Тотальное отрицание, нигилизм в искусстве Камю называет формализмом.
Художник, идущий по этому пути, говорит: меня не интересует мир, меня не интересует язык, меня не интересует материал мира, меня не интересует человек, меня вообще ничего не интересует. Все живое и реальное мне чуждо! Я запираюсь в своей башне из слоновой кости, придумываю свой язык, свой мир, свою вселенную и там чего-то сочиняю.Такое невозможно, к счастью. Но в пределе, представьте себе: свой язык, свои проблемы, люди меня не интересуют. Это бесплодная позиция, говорит Камю. Он это называет формализмом.
А что будет конформизмом, тотальным принятием мира в искусстве? Камю это называет реализмом.
Это, знаете, по принципу акына – я сижу и описываю буквально все, что вижу; о чем вижу, о том и пою: идет один верблюд, идет второй верблюд, третий… Ничего от себя не вношу, никак не оцениваю. Художник-реалист полностью растворяется в мире. Он не отделяет себя от мира, превращается в такого фото-реалиста, который все описывает. И эта позиция бесплодна, констатирует Камю.
И Камю говорит: настоящее искусство – это всегда и принятие, и отрицание.
Художник черпает из мира материал, он не чужд проблемам людей, но он накладывает на них призму своей личности. Он и принимает, и отрицает. Настоящее творчество – это всегда бунтарство. Всегда и принятие, и отрицание одновременно. Настоящее великое искусство не реалистично и не формалистично. Оно – не партийная пропаганда и не политическая агитка (вроде соцреализма), не слепое и пассивное копирование внешнего плана действительности, не заумная богемная элитарность и не ширпотреб массовой культуры.Художник неравнодушен к миру, он неравнодушен к людям, он неравнодушен к языку. Но он не принимает это слепо, тупо, он не растворяется, он оценивает, страстно, но беспартийно. То есть вот Сцилла формализма (бесплодного тотального художественного отрицания) и Харибда реализма (бесплодного тотального художественного принятия). Так разворачивается тема бунта в сфере искусства. Реализм – один полюс, формализм – другой. А настоящее искусство – оно посередине, оно всегда бунтарское. Как все настоящее, оно является бунтом. Не полное принятие, не полное отрицание, а и то и другое! Как и в случае с насилием. Проложить свой путь по этому вот лезвию бритвы – вот задача современного бунтующего человека, говорит Камю.
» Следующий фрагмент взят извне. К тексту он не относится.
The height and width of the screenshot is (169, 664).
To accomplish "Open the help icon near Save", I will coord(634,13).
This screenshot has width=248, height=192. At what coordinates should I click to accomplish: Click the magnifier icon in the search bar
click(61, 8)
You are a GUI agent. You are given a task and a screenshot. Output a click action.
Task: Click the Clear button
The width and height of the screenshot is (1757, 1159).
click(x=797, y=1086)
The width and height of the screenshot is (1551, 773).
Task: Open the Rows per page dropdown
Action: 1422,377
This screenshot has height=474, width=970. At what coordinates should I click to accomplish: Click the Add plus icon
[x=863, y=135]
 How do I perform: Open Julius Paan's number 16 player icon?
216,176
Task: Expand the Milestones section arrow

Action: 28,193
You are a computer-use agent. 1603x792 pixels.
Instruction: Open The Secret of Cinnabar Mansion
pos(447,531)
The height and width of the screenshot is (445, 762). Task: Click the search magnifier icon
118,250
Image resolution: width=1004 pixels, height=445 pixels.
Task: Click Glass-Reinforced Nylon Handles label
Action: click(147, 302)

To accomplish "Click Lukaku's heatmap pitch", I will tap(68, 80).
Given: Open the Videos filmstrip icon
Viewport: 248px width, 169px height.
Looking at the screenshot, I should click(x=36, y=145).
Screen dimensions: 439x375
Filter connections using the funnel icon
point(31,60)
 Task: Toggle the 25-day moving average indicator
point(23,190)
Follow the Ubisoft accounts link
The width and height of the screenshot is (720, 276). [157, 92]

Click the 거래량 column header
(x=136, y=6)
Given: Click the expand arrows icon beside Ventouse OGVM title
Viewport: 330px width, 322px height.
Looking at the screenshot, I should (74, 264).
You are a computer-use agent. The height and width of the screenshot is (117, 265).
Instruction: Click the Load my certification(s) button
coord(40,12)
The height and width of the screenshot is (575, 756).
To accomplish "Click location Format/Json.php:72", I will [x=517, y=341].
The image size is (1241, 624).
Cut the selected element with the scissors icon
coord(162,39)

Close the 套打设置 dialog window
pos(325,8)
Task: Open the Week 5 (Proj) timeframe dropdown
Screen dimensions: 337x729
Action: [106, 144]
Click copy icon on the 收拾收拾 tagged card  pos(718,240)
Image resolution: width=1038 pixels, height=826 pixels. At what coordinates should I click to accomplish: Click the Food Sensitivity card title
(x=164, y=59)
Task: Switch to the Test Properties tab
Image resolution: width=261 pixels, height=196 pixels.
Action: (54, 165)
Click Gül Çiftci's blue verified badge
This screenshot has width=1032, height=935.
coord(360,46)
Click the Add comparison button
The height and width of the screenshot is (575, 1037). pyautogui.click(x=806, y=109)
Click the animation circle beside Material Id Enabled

Наверное, тем (а таких среди вас, как я понимаю, большинство), кто уже читал сочинения Камю, небесполезно было услышать эту мою попытку краткой реконструкции его философии.
Ставлю здесь большое многоточие. И последнее, о чем я скажу в двух словах.
Проиллюстрирую эти мысли Камю о бунте из «Бунтующего человека», как я пытался на «Постороннем» проиллюстрировать «Миф о Сизифе», при помощи романа «Чума». Роман, который примыкает очень тесно к «Бунтующему человеку». Такой философский роман. О чем он?
Берется и описывается некий условный город в Алжире, в котором начинается чума. Город на карантине, в изоляции. Никуда не убежишь. Некое закрытое обозримое пространство города – и чума косит людей. Сегодня один умирает, завтра – другой.
Во-первых, что мы тут видим? То, что так любят экзистенциалисты, пограничная ситуация. Только не для одного человека, а для целого города. И чума, как всякая пограничная ситуация, выявляет все то, что вообще-то есть в нас и с нами всегда. Только мы это обычно не замечаем беззаботно. Как говорит один из героев: «Чума – это обычная жизнь, вот и все». Но обычно мы ходим и думаем: ну, протяну, проживу еще лет двадцать. А в случае с чумой все обостреннее и очевиднее: может быть, и двух дней не проживу. Чума делает острее и пронзительнее то, что происходит в нашей жизни, только обычно более распыленно. Все мы ходим под смертью.
И каждый в этой ситуации катастрофы показывает себя. Из каждого начинает лезть всякое… из кого-то что-то хорошее, из кого-то что-то плохое. Каждый человек волей-неволей открывает и сам узнает то, чего обычно о себе не знал. (Вспомните гениальный пушкинский «Пир во время чумы».) Один пытается сбежать из города, кто-то предается разврату, пирам по принципу: «сегодня живем, завтра умрем, гулять так гулять!»